Page 7 of Beyond the Stix
He straightens, but keeps his attention on his father. “Mom…”
“I know, son.” She releases his hand, and folds her arms across herself. “The doctors are right. And I have to be real about this. Even though I hope that your father beats the odds and wakes up. But I know.” Amanda stands, tears dripping from her chin. “I need a minute.” And then she rushes out of the room.
“I’ll give you time alone?—”
“Don’t leave me,” Connor quickly says. Even though the timing is inappropriate, my heart jumps for joy at his admission, but then it plummets at his next words. “I don’t…” he chokes out. “How can I make peace with him when I couldn’t tell him I was sorry while he was awake?”
Sorry for what?
Connor can be a jokester and a total flirt. He’s never one to be serious about things especially around the security team. But I’m coming to realize that the Warrior Black’s drummer has secrets, and he keeps his private matters close to the vest.

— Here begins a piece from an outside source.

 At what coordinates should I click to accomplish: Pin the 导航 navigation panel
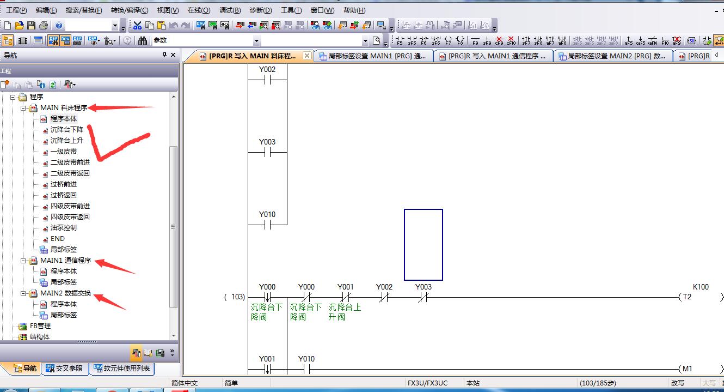coord(165,55)
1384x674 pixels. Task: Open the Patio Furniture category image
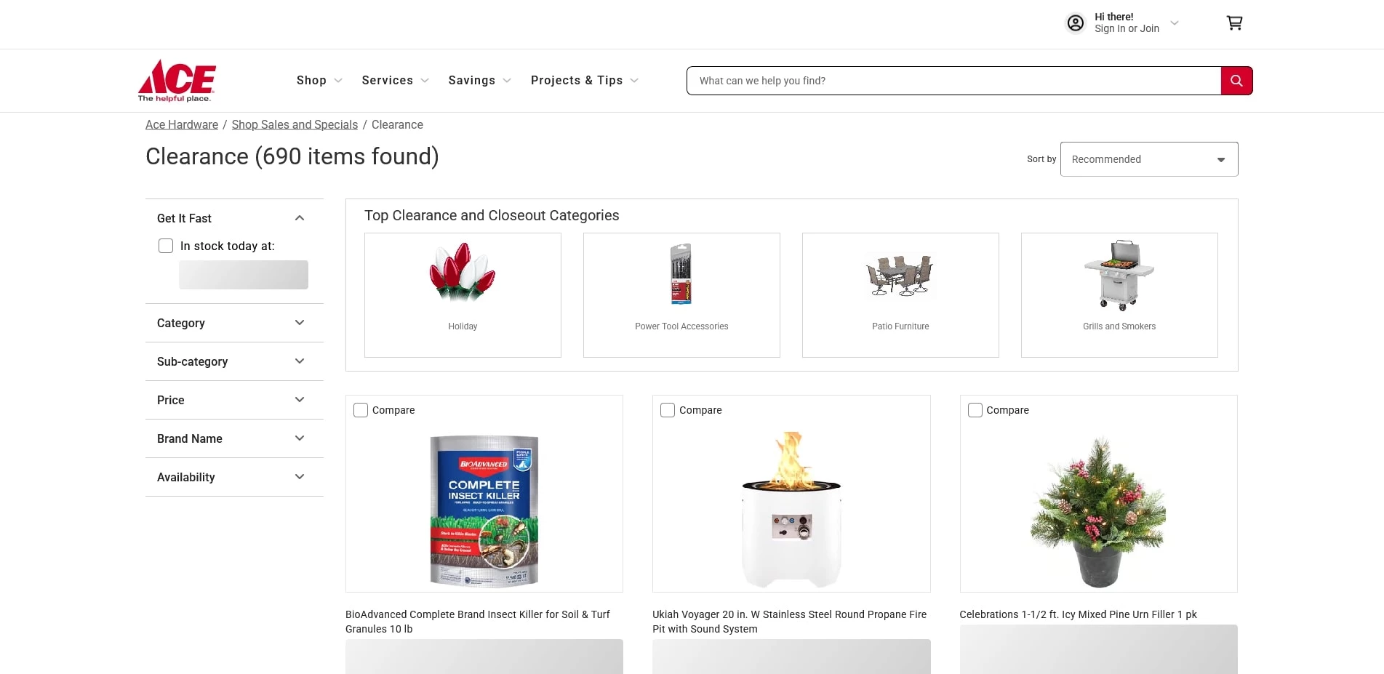(900, 274)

Except, it’s nearly breaking me to hear turmoil in his usual steady voice.
“You know what’s the last thing I told my father?” he confesses in a whisper.
“What?” I ask, while stomping on the overwhelming need to wrap him up in my arms. The way his body is stiff, comfort is the last thing he wants from me. So, I keep my distance.
“After lying to my father for years, I stopped talking to him. Seven months ago. Over fucking concert tickets. How fucking childish was that? A twenty-seven-year-old ignoring all his father’s calls, text messages. At one time, I even blocked him. For what? Over concert tickets I gave him and my mom. All because of his asshole brother.” Connor’s head dips down, he shakes it, and then he turns to me. But I don’t see a single tear. “What kind of son am I to treat a wonderful man like that? A man who gave so much of himself to me.”
I don’t know what to say to ease Connor’s burden. Only that I fully understand his grief.
Even though my relationship with my own father was tumultuous at best, I had still loved the drunken bastard. We had several knock-down, drag-out fights, and the last one was over my sexuality. I stormed out of the house with a black eye and busted up lip, and I never went back. That was twenty some years ago.
The difference is, Markus loved his kid. He’d done so much for Connor. The man doesn’t look the type to put his hands on his kid, like my old man had done.
I never got to say goodbye to my father. He died three years after I left, but I didn’t find out about the tragic car accident that killed him until a year after that. To this day, I have never regretted my decision to leave.
Connor, though, wears his guilt like a three-piece suit, two sizes too small. But he won’t have that burden long, not if I can help it.
“What if he doesn’t wake up?” Connor’s words pierce my rumination.
“Then say your peace to your father now. He’ll understand.”
“What if he can’t hear me?”
“He can.” Then I turn around and walk out the door, giving Connor the privacy he needs and myself the space I require to breathe out the ache from my lungs.
Stepping over the threshold, the weight on my chest eases back some. But what Connor confessed has me thinking.
Seven months.
Shit. That’s the night at the Independent. I should have stayed away from him, but something inside me demanded that I check on him. I didn’t expect to see him naked in the shower.
I never intended to claim his mouth and jack him off like I had every right to touch his beautiful cock. I like to blame it onthe scent of that damn body wash of his, which has been toying with my libido since I was first assigned to protect him.
I never knew until now how vulnerable he was that night. And what did I do? I used Connor and then walked away without uttering a single word to him. Regret never tasted as foul as it does now.
Two days go by,and no changes occur with Markus Wild. But Connor and Amanda remain vigilant by the man’s bedside.
Amanda finally leaves to get something to eat while Connor sits silently in the room.
I stand in the hallway with my back to the door and watch the nurses and doctors do their rotations. As I study the visitors walking by, with balloons and flowers, I realize there won’t be any of those well wishes for the Wild family.
Right before I turn to see if Connor’s okay, a man, so similar in looks to Connor’s father, strides up in a riled state.
“Fucking move, I need to get in there.” The man’s acerbic words make my hackles rise, and I plant my feet firmly in place.
“I don’t think so, sir.” I glare at him, and brace myself for any verbal or physical fight.